▶ [Extract to read]
◇ ◇ ◇ ◇ ◇ ◇ ◇
In an action to recover damages for personal injuries, the defendants Mohammed Nasir Uddin and Ainos Taxi, Inc., appeal, as limited by their brief, from so much of an order of the Supreme Court, Kings County (Schmidt, J.), dated June 30, 2008, as granted the plaintiffs motion for leave to reargue his opposition to their motion for summary judgment dismissing the complaint insofar as asserted against them on the ground that the plaintiff did not sustain a serious injury within the meaning of Insurance Law § 5102 (d), which had been determined in an order dated December 11, 2007, and upon reargument, denied their motion for summary judgment dismissing the complaint insofar as asserted against them.
Ordered that the order dated June 30, 2008, is modified, on the law, by deleting the provision thereof which, upon reargu*993ment, denied the motion of the defendants Mohammed Nasir Uddin and Ainos Taxi, Inc., for summary judgment dismissing the complaint insofar as asserted against them, and substituting therefor a provision, upon reargument, adhering to the original determination in the order dated December 11, 2007, granting their motion for summary judgment dismissing the complaint insofar as asserted against them; as so modified, the order is affirmed insofar as appealed from, with costs to the appellants.
Contrary to the contention of the defendants Mohammed Nasir Uddin and Ainos Taxi, Inc. (hereinafter the appellants), the Supreme Court providently exercised its discretion in granting reargument (see Luna v Mann, 58 AD3d 699 [2009]; E.W. Howell Co., Inc. v S.A.F. La Sala Corp., 36 AD3d 653, 654 [2007] ; Pimentel v Mesa, 28 AD3d 629 [2006]). However, upon granting reargument, the Supreme Court erred in failing to adhere to its original determination granting the appellants’ motion for summary judgment dismissing the complaint insofar as asserted against them.
The appellants met their prima facie burden of showing that the plaintiff did not sustain a serious injury within the meaning of Insurance Law § 5102 (d) as a result of the subject accident (see Toure v Avis Rent A Car Sys., 98 NY2d 345 [2002]; Gaddy v Eyler, 79 NY2d 955 [1992]). In opposition to the appellants’ showing in this regard, the plaintiff failed to raise a triable issue of fact as to whether he sustained a serious injury to his cervical or lumbar spine under the categories of Insurance Law § 5102 (d) requiring a plaintiff to establish a “permanent consequential limitation of use of a body organ or member” or a “significant limitation of use of a body function or system.” The plaintiff offered no competent medical evidence to demonstrate the existence of a significant range-of-motion limitation in his cervical or lumbar spine contemporaneous with the subject accident (see Garcia v Lopez, 59 AD3d 593 [2009]; Luizzi-Schwenk v Singh, 58 AD3d 811 [2009]; Leeber v Ward, 55 AD3d 563 [2008] ). The plaintiff’s medical records from St. Vincent’s Hospital and Apple Chiropractic, EC., were not competent proof of a contemporaneous injury because they were neither affirmed nor sworn (see Pompey v Carney, 59 AD3d 416 [2009]; Sapienza v Ruggiero, 57 AD3d 643 [2008]; Choi Ping Wong v Innocent, 54 AD3d 384, 385 [2008]). Furthermore, the affirmation of the plaintiff’s former treating physician, Jeffrey Schwartz, was without probative value because he was no longer licensed to practice medicine at the time the affirmation was written (see CPLR 2106; Worthy v Good Samaritan Hosp. Med. Ctr., 50 AD3d *9941023, 1024 [2008]; McDermott v New York Hosp.-Cornell Med. Ctr, 42 AD3d 346 [2007]).
◇ ◇ ◇ ◇ ◇ ◇ ◇
▶ [Exercise requirements]
Answer the following questions using the court decision above.
(a) Which court and county issued the order dated June 30, 2008?
(b) On what date was the order containing the original determination granting the summary judgment motion issued?
(c) For what reason was the affirmation of Jeffrey Schwartz held to be without probative value?

▶ [Data shown]
◇ ◇ ◇ ◇ ◇ ◇ ◇
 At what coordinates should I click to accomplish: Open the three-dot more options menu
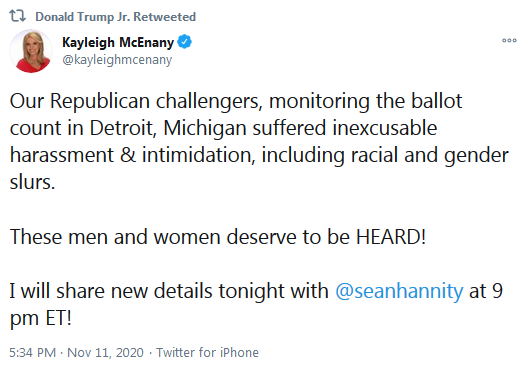pyautogui.click(x=509, y=40)
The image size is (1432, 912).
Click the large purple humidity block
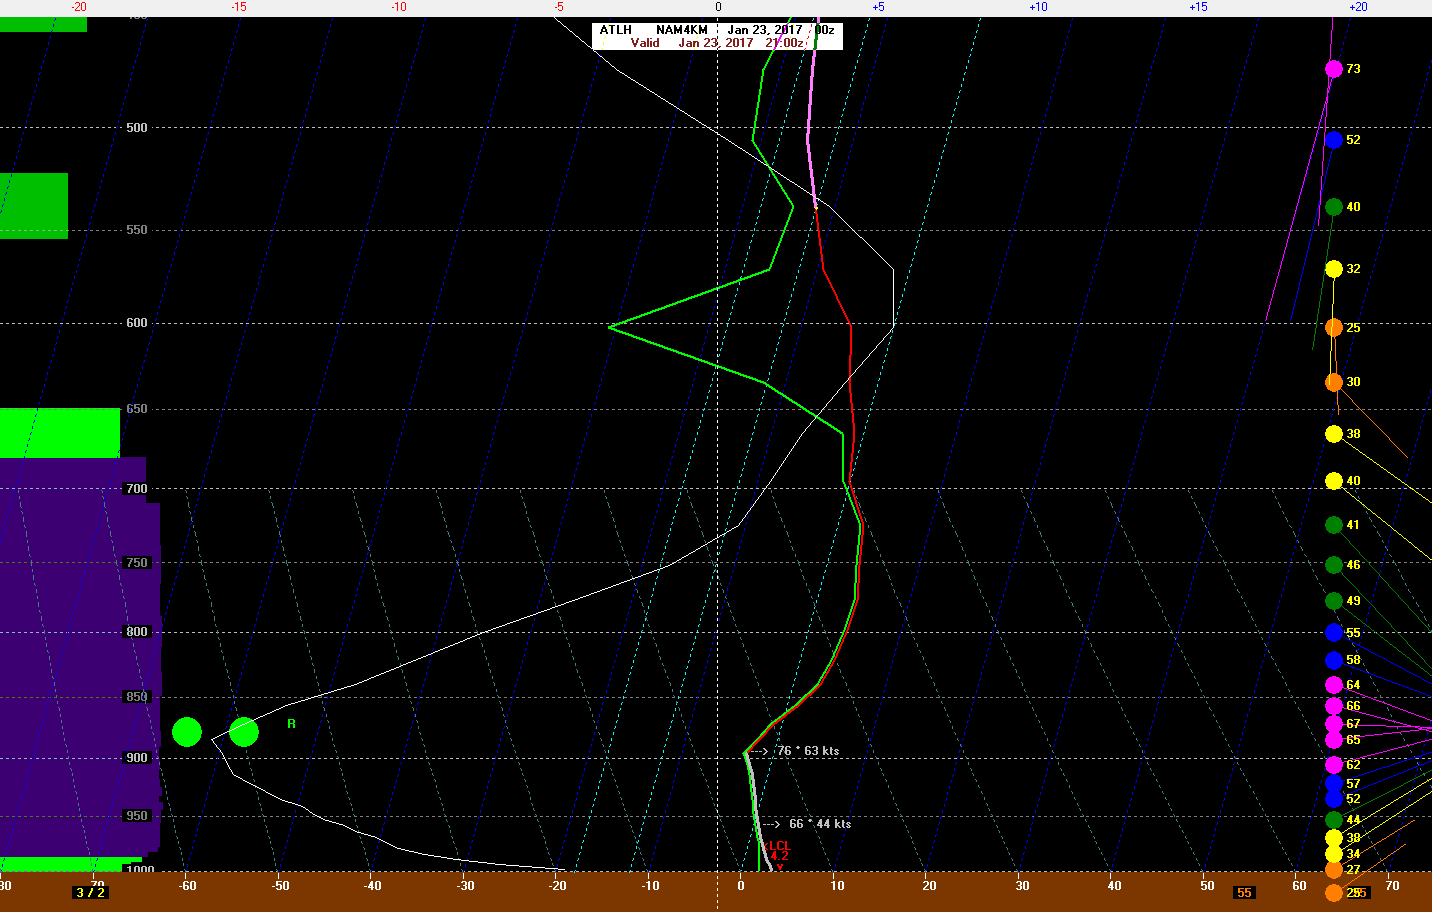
◇ ◇ ◇ ◇ ◇ ◇ ◇
▶ [Expected output]
(a) The Supreme Court, Kings County.
(b) December 11, 2007.
(c) He was no longer licensed to practice medicine at the time the affirmation was written.